The access of the crawler through a GUI meant the GUI Java thread needed control of the web crawling threads, providing some multithreading challenges. Generic object use between the different pattern matching algorithms also introduced a challenge. This was solved as noted in the [[Final Report 2011#Pattern Matcher| Pattern Matcher]] section with the introduction of the ''SearchManager'' Java interface.

Other challenges came from the designing of a GUI providing all necessary input areas for a user to run a web search and from internet proxy issues which were encountered accessing the web from some locations.

===Design===
The design of the integrated system is explained by the diagram below.

<center>[[File:System integration.png| Integrated system process]]</center>
<center>'''Figure 14 - Integrated web crawler and pattern matcher system operational process'''</center>

The design of the GUI for the system was primarily done by Steven using the [http://netbeans.org/ Netbeans] IDE GUI development toolkit. The requirements of the user interface included allowing the user to specify: the seed website(s), the pattern and pattern type being searched for, and a result logging location. 

The design of the GUI can be seen below. The GUI design uses three separate tabs for simple viewing and operation of the software's functionality. The first tab, designated the seed tab, the second tab the pattern tab and the final tab specifies logging locations. There is a substantial area shared between each tab (the bottom half of the GUI) to which results are returned. As required, the pattern tab also allows the type of pattern to be selected via the checkboxes (Regex, Initial, Exact) shown. The third tab is not shown here.

<center>[[File:Crawler gui.png| GUI developed for web crawler]]</center>
<center>'''Figure 15 - Web crawler GUI seed and pattern display'''</center>

===Implementation===
The integration of the pattern matching module into the web crawler module was achieved through utilising Java generics with the ''SearchManager'' interface as defined in the [[Final Report 2011#Pattern Matcher|Pattern Matcher]] section. The OTS crawler4j provides a function to retrieve web page content and this was used to pass page content to the pattern matcher.

The integration of the system into the GUI was somewhat more involved. A multi-threading solution was required to enable control of the web crawler through the GUI as discussed in the Technical Challenges.

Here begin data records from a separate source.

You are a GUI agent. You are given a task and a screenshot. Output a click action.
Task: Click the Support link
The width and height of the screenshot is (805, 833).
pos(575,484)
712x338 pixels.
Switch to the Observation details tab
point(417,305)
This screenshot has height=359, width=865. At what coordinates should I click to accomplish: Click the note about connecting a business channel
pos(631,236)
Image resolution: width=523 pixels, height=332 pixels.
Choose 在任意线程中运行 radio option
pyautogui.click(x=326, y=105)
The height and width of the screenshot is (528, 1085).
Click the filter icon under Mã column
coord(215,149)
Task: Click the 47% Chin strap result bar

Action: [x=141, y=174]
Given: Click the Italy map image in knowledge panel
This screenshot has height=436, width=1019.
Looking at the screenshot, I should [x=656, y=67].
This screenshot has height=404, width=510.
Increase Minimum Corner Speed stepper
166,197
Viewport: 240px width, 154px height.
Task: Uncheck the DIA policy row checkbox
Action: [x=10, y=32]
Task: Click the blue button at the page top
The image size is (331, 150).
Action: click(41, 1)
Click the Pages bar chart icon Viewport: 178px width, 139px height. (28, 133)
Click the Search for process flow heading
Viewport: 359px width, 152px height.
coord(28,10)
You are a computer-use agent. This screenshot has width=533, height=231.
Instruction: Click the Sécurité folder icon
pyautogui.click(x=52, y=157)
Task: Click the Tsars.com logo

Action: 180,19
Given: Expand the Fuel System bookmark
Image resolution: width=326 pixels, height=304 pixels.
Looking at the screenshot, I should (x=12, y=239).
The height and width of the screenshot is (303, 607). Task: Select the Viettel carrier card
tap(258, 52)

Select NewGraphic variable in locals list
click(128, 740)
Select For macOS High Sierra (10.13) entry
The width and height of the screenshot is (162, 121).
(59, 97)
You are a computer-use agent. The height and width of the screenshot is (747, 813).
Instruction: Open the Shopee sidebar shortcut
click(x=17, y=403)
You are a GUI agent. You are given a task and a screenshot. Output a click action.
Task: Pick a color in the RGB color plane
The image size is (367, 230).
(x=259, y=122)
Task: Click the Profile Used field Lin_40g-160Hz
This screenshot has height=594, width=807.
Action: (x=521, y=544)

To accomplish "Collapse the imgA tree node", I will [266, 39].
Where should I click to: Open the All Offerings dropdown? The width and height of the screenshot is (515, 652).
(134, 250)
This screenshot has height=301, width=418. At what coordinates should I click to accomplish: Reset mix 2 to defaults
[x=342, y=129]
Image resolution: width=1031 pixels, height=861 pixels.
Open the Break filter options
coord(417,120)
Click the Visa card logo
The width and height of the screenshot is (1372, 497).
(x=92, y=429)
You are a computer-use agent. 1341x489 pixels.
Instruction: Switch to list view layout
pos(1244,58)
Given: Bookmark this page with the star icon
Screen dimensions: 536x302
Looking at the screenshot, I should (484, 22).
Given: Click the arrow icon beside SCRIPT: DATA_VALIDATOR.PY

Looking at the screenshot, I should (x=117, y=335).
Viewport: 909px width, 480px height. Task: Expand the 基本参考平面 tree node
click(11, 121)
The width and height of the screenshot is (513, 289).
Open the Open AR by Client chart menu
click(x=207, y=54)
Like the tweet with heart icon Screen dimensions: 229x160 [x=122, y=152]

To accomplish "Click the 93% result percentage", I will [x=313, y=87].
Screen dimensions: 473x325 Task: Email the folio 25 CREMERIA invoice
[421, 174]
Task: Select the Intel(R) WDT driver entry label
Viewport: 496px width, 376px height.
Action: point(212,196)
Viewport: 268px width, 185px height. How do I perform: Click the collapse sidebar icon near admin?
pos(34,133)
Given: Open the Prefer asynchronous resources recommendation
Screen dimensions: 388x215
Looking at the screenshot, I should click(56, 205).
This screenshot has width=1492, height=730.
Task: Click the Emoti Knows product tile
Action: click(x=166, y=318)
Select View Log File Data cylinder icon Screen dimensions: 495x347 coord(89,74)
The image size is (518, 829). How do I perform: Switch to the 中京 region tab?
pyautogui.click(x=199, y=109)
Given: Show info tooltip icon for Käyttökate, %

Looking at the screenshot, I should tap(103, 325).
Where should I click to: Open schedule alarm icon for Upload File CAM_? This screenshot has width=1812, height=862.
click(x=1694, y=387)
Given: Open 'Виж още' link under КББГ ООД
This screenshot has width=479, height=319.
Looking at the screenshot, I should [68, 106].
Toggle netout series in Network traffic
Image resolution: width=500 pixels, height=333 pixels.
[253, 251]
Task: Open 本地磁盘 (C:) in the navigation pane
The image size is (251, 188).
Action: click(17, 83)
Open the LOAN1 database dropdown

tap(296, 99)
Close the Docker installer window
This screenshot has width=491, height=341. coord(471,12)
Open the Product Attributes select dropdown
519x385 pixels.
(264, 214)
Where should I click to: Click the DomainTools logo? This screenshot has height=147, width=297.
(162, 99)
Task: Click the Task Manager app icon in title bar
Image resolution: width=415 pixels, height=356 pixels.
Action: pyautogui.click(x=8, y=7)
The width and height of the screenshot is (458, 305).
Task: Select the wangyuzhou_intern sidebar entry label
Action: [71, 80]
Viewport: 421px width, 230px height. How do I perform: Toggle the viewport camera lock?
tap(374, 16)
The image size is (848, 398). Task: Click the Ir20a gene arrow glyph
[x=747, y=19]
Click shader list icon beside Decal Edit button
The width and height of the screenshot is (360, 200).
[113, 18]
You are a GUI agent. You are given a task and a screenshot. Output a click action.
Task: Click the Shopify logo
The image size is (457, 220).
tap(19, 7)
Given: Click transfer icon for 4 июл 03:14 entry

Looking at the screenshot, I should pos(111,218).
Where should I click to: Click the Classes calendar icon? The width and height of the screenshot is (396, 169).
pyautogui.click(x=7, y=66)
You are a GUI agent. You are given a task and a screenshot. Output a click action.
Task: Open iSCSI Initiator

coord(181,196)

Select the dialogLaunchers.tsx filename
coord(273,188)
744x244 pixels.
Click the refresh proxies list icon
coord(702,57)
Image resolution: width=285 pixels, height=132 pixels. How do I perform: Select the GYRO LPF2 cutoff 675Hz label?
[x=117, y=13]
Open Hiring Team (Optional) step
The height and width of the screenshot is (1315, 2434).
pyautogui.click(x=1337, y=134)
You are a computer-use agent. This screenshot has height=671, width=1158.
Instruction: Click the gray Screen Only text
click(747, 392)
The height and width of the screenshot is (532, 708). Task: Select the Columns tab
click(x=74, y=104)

The Testing phase of the Web Crawler module revealed additional functionality provided by the OTS crawler. During the implementation phase, some of these features were integrated into the GUI to add a greater dimension of user control. These features were “Limit” on the Seed tab, which limits crawling to web page URLs starting with the specified limit; “No. Pages” on the Pattern (Scope) tab, which stops the crawler after the specified number of page downloads; and “Depth” on the Pattern tab, which defines how deep the crawler goes into a stack of links before giving up on that line of inquiry. These features can be seen in the Design images, above.

===Testing===
The modular testing of the pattern matcher and web crawler meant following validation of integration success, testing focussed on the GUI. The testing process used was primarily grey-box, with websites and search patterns being specifically selected. A restriction of the OTS crawler meant it was not possible to test crawls on locally stored pages and as such live websites had to be used. 
The testing process did reveal some issues regarding control of the web crawler through the GUI resulting in the multi-threading solution discussed above. Cross-platform compatibility was also successfully verified. Testing on University machines highlighted a proxy issue. While not catastrophic, it adds complexity to the user who must specify proxy settings. Overall, the testing process proved the system met requirements and worked as expected.